Senin, 07 Desember 2015

SENI ISTIRAHAT

Kelelahan, itu salah satu ciri manusia kekinian. Jangankan di dunia material, bahkan di dunia spiritual pun banyak manusia kelelahan karena mengejar Tuhan dan pencerahan. Jangankan saat bekerja, bahkan dalam tidur pun banyak manusia belum istirahat karena diganggu oleh mimpi-mimpi buruk.
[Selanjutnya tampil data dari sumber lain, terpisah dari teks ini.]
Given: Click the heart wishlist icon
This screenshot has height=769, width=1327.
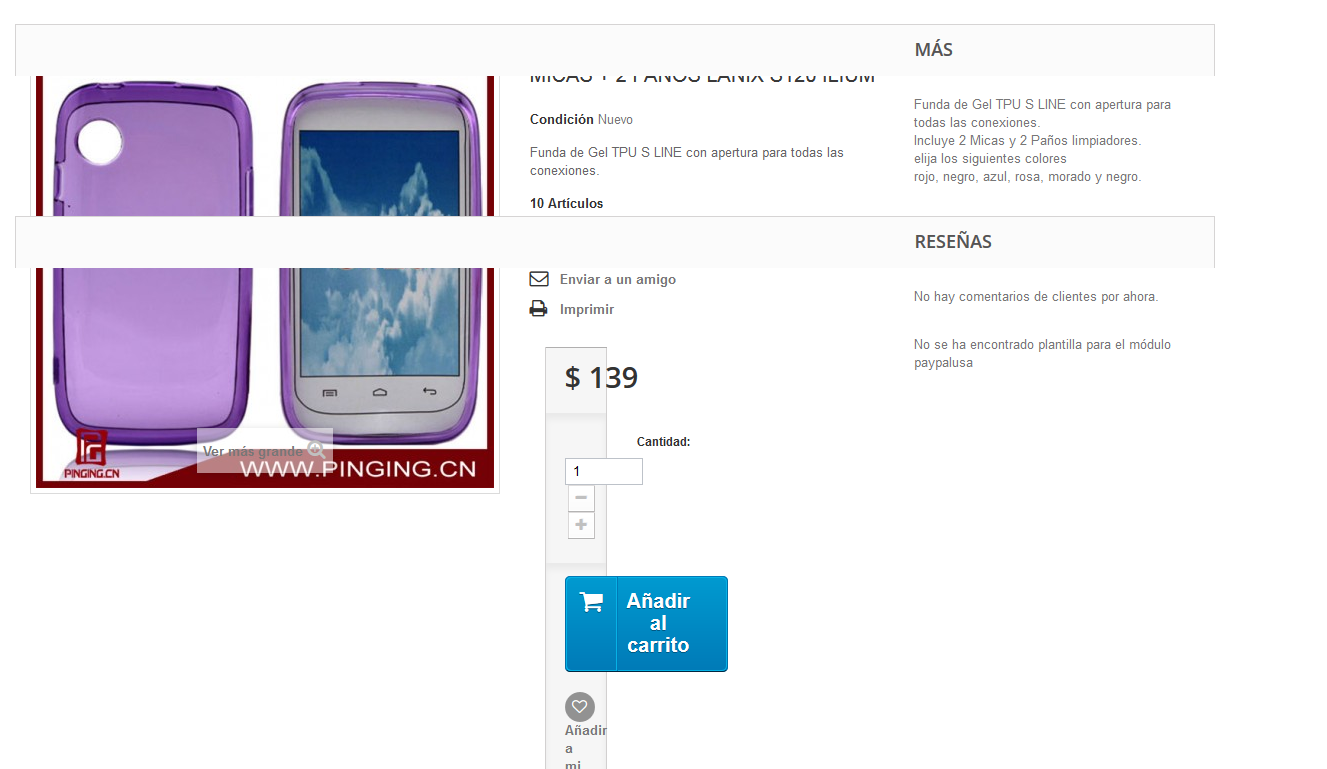Looking at the screenshot, I should pos(580,707).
Ciri utama jiwa-jiwa yang gagal istirahat adalah bertumpuknya keinginan yang mau dicapai. Dan setelah sebagian keinginan tercapai, sejumlah keinginan lain muncul dalam jumlah yang lebih banyak lagi. Ujungnya mudah ditebak, kehidupan bertumbuh dari gelap menuju semakin gelap.
Sebelum jiwa betul-betul masuk jurang yang gelap, layak direnungkan untuk belajar istirahat. Kata istirahat memang terdengar sederhana, tapi ia menjadi tidak sederhana dalam pelaksanaan karena pikiran sudah dibelit oleh banyak kerumitan dan keinginan.

Untuk itulah, langkah pertama dalam seni istirahat adalah menyederhanakan kehidupan dan keinginan. Tanpa menyederhanakan kehidupan dan keinginan, maka jiwa mana pun akan gagal untuk istirahat. Dan bagi orang kebanyakan, menyederhanakan keinginan dan kehidupan itu jauh dari sederhana.

Salah satu sumber sulitnya menyederhanakan kehidupan adalah kecenderungan kuat banyak orang untuk selalu merasa lebih dibandingkan orang lain. Semakin kuat energi untuk disebut lebih ini, maka semakin rumit pertumbuhan jiwa seseorang.
Lebih dari itu, cara bertumbuh yang terlalu membandingkan cepat atau lambat akan membuat seseorang merasa terasing dalam tubuh sendiri. Kombinasi antara kerumitan keinginan di satu sisi dengan keterasingan di lain sisi, inilah awal banyak sekali kejatuhan spiritual seperti bunuh diri, perceraian, atau bahkan gila.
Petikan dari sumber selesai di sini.